Robert Benezra, PhD
New York, New York
Member, Department of Cell Biology and Genetics
Discovering new therapeutic targets to treat aggressive breast cancers.
Metastatic breast cancer (MBC), which is breast cancer that has spread to other sites in the body, is incurable and is the leading cause of breast cancer deaths. New treatment strategies are urgently needed that can prevent metastasis from occurring. Dr. Benezra’s work is focused on a novel targeted therapy called AGX51 that has been shown to block tumor growth and metastasis in laboratory studies. His work could inform the development of a new class of well-tolerated, anti-metastatic drugs.
Dr. Benezra has made significant progress in identifying how AGX51 works against a key target that is involved in the development and progression of breast cancer.
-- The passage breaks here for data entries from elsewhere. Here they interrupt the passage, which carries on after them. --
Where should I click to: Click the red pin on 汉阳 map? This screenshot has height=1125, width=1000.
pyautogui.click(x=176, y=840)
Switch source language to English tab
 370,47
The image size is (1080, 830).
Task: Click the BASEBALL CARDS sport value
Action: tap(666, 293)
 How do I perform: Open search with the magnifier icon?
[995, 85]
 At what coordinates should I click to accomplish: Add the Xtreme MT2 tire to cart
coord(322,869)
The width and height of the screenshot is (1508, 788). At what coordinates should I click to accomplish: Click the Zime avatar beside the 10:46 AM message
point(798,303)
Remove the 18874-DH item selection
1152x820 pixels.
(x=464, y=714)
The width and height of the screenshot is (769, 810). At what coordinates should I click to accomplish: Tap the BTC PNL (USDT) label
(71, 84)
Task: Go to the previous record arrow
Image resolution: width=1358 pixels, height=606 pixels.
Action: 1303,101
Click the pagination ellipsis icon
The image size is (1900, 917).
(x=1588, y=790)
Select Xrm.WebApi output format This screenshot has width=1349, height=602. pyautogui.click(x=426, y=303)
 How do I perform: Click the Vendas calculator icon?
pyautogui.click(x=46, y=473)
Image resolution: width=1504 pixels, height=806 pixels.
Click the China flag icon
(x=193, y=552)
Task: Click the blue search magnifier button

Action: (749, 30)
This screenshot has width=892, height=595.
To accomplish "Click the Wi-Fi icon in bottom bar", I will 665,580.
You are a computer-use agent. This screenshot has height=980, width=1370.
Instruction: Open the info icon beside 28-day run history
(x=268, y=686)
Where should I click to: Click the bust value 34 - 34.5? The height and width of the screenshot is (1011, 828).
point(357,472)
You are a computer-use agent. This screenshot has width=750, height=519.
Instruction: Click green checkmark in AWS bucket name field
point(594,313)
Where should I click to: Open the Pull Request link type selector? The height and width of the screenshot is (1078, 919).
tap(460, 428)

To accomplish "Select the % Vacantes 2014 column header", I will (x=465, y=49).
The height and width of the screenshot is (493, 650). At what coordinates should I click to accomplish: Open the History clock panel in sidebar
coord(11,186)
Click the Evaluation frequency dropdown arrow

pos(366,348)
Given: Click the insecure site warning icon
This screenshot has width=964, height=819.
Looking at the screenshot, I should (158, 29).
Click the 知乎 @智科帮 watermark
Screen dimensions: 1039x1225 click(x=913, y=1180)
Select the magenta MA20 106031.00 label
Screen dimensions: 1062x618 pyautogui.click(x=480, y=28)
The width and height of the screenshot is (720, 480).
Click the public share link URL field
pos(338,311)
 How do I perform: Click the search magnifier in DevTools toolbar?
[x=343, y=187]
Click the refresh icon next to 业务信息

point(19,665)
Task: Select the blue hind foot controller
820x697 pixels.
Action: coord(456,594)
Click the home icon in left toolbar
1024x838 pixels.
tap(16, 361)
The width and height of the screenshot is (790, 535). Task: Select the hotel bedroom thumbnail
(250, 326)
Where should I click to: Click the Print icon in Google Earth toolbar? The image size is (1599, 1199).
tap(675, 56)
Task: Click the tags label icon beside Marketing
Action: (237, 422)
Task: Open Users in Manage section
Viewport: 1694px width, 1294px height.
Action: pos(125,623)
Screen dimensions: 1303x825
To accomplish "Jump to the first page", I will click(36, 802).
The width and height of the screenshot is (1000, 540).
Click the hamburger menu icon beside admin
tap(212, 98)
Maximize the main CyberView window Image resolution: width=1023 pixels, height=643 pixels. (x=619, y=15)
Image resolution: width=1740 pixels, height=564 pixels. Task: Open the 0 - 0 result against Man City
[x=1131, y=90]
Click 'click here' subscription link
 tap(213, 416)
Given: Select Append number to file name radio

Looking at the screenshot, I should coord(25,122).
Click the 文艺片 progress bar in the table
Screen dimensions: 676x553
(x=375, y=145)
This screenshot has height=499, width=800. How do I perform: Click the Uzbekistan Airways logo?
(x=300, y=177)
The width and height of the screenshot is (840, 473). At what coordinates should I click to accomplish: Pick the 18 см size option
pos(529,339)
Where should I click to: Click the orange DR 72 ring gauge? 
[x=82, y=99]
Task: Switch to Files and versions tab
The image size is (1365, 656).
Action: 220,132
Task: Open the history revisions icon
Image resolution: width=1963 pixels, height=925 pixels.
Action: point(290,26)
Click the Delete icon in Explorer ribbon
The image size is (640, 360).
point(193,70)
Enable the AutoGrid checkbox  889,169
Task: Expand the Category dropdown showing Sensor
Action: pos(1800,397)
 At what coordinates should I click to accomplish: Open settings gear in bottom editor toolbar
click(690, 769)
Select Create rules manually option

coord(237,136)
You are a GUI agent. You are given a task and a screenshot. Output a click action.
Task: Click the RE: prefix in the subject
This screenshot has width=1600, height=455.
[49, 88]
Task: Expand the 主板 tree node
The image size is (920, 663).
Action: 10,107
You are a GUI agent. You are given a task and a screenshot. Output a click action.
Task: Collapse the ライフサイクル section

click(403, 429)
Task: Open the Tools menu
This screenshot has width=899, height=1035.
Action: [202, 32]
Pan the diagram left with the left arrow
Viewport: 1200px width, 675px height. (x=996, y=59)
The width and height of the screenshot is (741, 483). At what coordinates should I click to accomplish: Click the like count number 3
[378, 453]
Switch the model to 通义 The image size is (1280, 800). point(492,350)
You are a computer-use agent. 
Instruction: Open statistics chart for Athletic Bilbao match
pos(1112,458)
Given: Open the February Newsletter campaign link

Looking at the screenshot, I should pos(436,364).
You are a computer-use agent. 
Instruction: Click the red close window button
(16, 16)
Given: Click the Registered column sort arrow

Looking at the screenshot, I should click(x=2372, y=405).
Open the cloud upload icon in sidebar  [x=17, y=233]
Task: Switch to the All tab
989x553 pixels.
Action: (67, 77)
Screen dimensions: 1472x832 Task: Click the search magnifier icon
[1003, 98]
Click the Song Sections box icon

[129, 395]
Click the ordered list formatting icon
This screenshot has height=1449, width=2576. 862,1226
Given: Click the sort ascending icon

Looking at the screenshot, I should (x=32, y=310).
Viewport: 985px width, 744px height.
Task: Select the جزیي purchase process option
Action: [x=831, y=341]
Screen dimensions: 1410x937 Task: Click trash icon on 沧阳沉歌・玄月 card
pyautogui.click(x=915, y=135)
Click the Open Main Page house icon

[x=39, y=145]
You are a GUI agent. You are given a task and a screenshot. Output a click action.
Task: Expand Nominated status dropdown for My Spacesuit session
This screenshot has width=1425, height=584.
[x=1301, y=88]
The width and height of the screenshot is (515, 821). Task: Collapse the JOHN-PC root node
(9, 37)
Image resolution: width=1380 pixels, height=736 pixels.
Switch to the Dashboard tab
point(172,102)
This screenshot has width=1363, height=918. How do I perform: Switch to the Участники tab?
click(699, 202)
He has discovered that AGX51 kills breast cancer cells through the production of fat-containing molecules called lipids that are toxic to cancer cells but spare normal, healthy tissue. In addition, he and his team have made progress in identifying how certain types of breast cancers can go dormant and escape conventional therapies, ultimately leading to recurrence.
In the upcoming year, Dr. Benezra will learn more about the lipids that kill cancer cells in response to AGX51. In addition, he is planning to identify markers in cancer stem cells found in multiple cancer types, including triple-negative breast cancer, and to how they function to mediate cancer cell dormancy and drug resistance. Finally, Dr. Benezra hopes to move the AGX51 family of clinical candidates closer to early-phase clinical trials with the help of a grant that he was awarded this year as a result of progress made with BCRF support.
If not for BCRF, I never would have been able to make the transition from basic scientist to drug developer and have the chance to ready a novel therapy for clinical application. — Dr. Benezra
Robert Benezra, PhD, is a Member at Memorial Sloan Kettering Cancer in the Department of Cell Biology and a Professor of Biology at Cornell Graduate School of Medical Sciences in New York City. As a postdoctoral fellow he identified the Id proteins as dominant negative regulators of the helix-loop-helix protein family and has since gone on to identify these proteins as key regulators of tumor growth, angiogenesis and metastasis. In addition, while at Sloan Kettering, Benezra and his colleagues identified the first human mitotic checkpoint gene, hsMad2, and demonstrated that its deregulation leads to chromosome instability, tumor progression and drug resistance. His program continues to focus on the molecular basis of tumor angiogenesis, tumor instability and metastasis. His current project supported by BCRF is to explore the therapeutic potential of a novel agent targeting the Id proteins for the treatment of aggressive triple negative breast cancers.